Write out the triple integral for the volume of the solid shown in all six possible orders. Evaluate at least 2 of these integrals.

Homework Equations

I attached a picture of the figure. The front : x/2+z/5=1
right : y/4+z/5=1

The Attempt at a Solution

I really need help with the possible orders and not the actual integration.
I figured out two different orders but I'm not sure how to post them properly

 

[SammyS]

Homework Statement

Write out the triple integral for the volume of the solid shown in all six possible orders. Evaluate at least 2 of these integrals.

Homework Equations

I attached a picture of the figure. The front : x/2+z/5=1
right : y/4+z/5=1

The Attempt at a Solution

I really need help with the possible orders and not the actual integration.
I figured out two different orders but I'm not sure how to post them properly

Hello amalone. Welcome to PF !

You can simply describe the order in which you do the integrations, along with the limits of integration.

For example:

(From inner to outer)
Integrate over x from x = 0 to x = 1 - 2z/5 .

Integrate over y from y = 0 to y = 1 - 4z/5 .

Integrate over z from z = 0 to z = 5 .​

You could learn LaTeX and write:

$\displaystyle \int_{0}^{5} \int_{0}^{1 - 4z/5} \int_{0}^{1 - 2z/5\,} dx\,dy\,dz$

 

[amalone]

Hello amalone.
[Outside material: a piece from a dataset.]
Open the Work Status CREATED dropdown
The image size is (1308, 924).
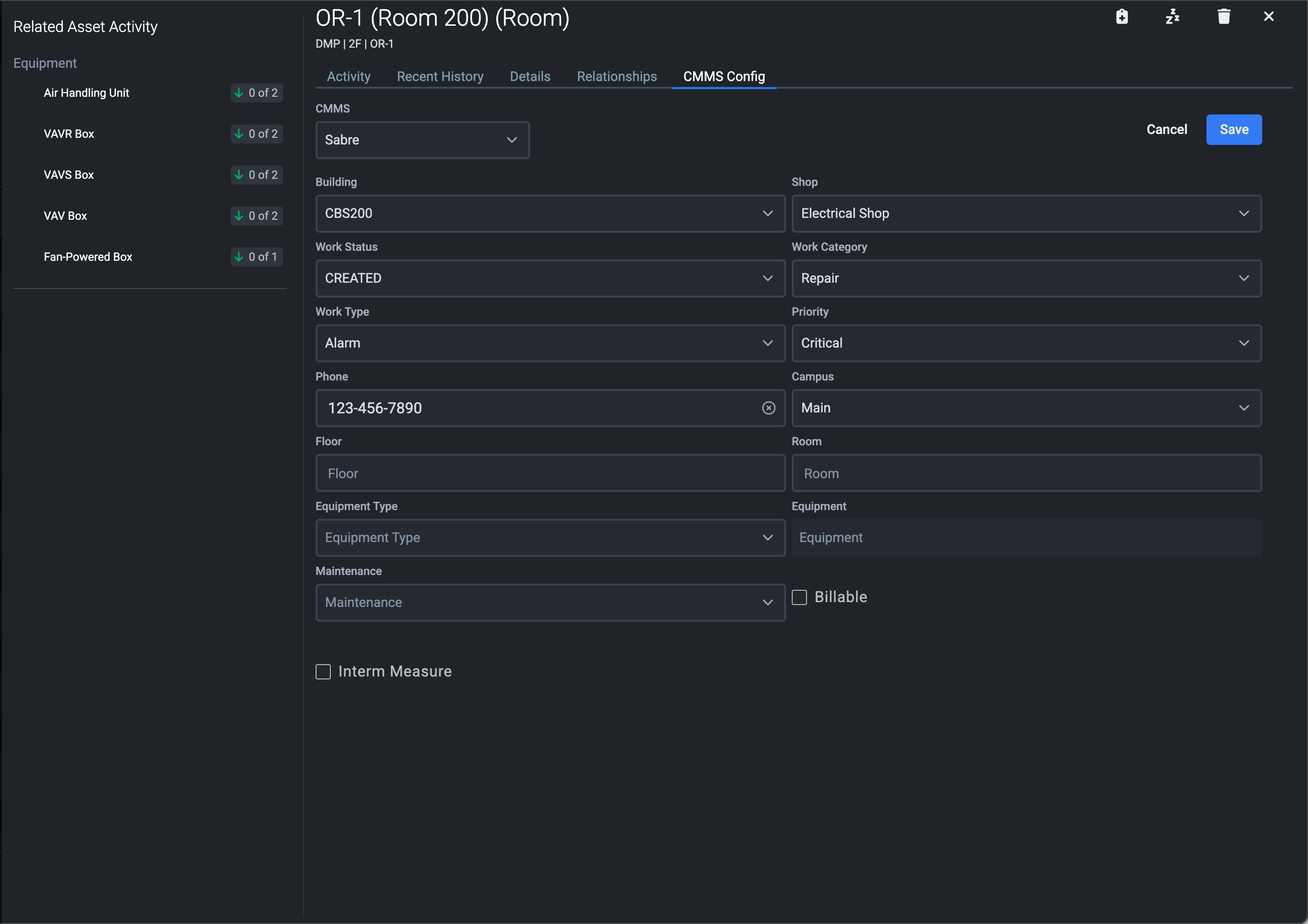(x=550, y=278)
Welcome to PF !

You can simply describe the order in which you do the integrations, along with the limits of integration.

For example:

(From inner to outer)
Integrate over x from x = 0 to x = 1 - 2z/5 .

Integrate over y from y = 0 to y = 1 - 4z/5 .

Integrate over z from z = 0 to z = 5 .​

You could learn LaTeX and write:

$\displaystyle \int_{0}^{5} \int_{0}^{1 - 4z/5} \int_{0}^{1 - 2z/5\,} dx\,dy\,dz$

Thanks!

 

[SammyS]

How about describing the orders of integration that you've found ?